-- PROBLEM TO SOLVE --
Please go through the lines from the one containing "This screenshot has" through the one containing "click(171, 331)", swap "Monthly Report" for "Weekly Summary", and give those lines back with nothing else changed. Leave the pictures out of your answer.

-- THE DATA --

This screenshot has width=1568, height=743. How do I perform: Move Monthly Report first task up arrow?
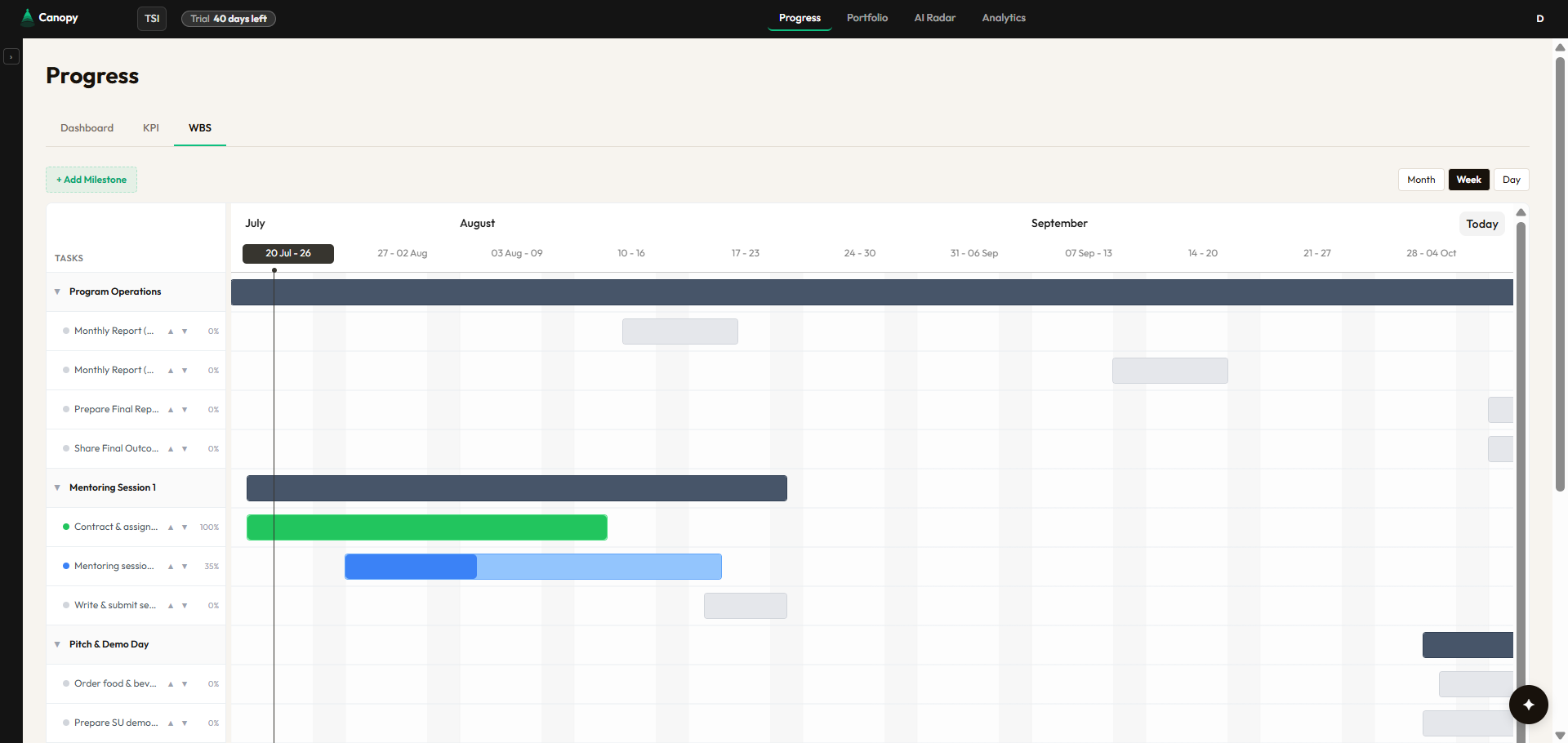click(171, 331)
---
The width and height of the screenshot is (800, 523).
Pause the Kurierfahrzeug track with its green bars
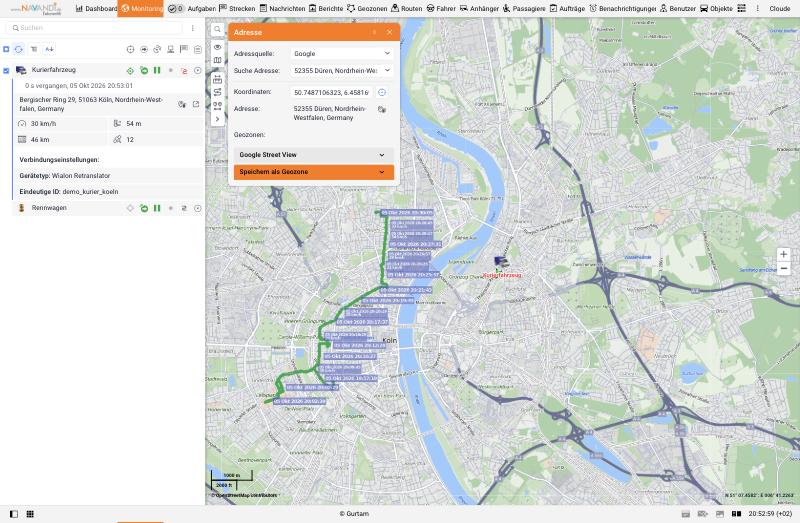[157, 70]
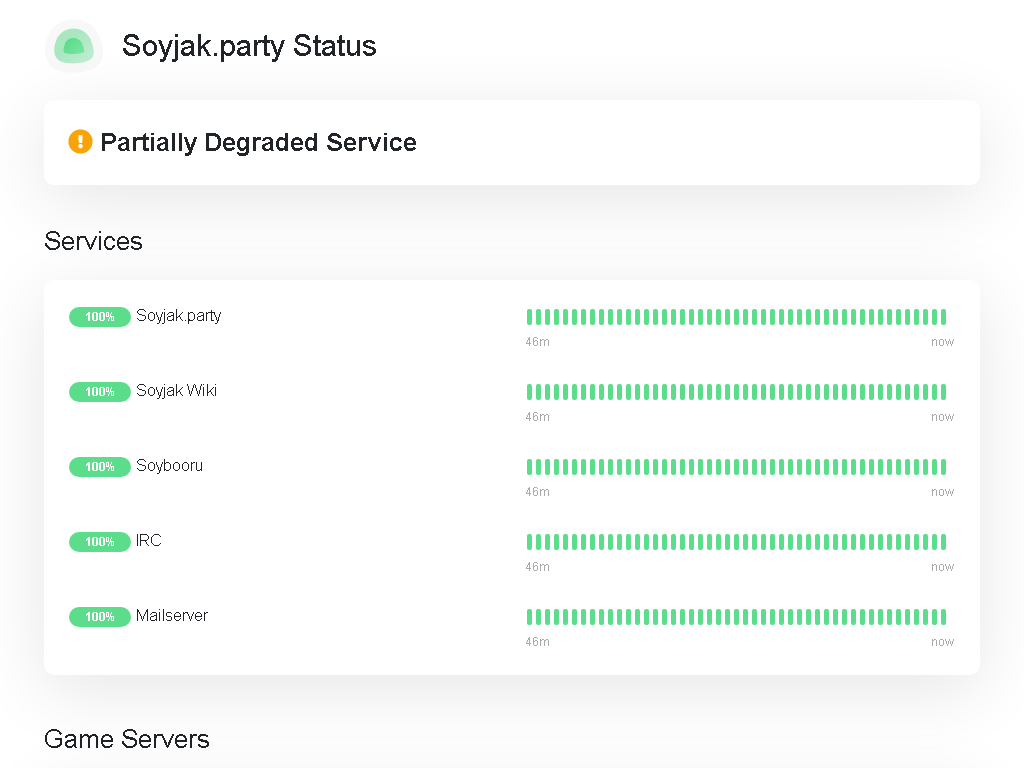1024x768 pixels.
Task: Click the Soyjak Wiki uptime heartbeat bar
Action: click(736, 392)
...
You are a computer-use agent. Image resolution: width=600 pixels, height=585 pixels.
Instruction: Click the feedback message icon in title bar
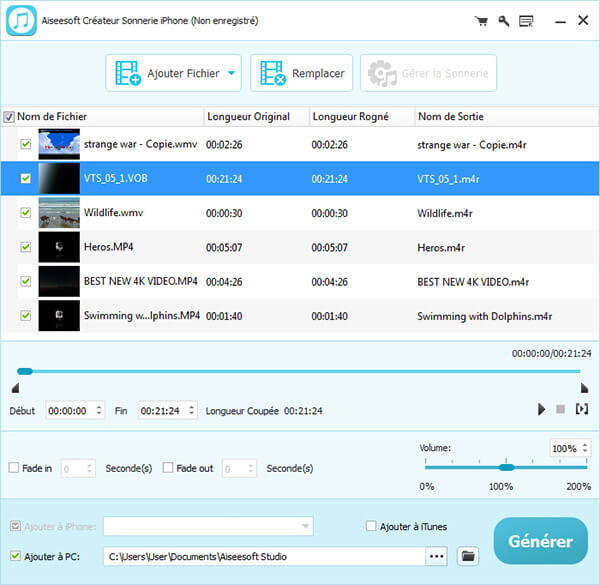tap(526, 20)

-- THE OUTPUT --
This screenshot has width=1568, height=743. How do I perform: Move Weekly Summary first task up arrow?
click(171, 331)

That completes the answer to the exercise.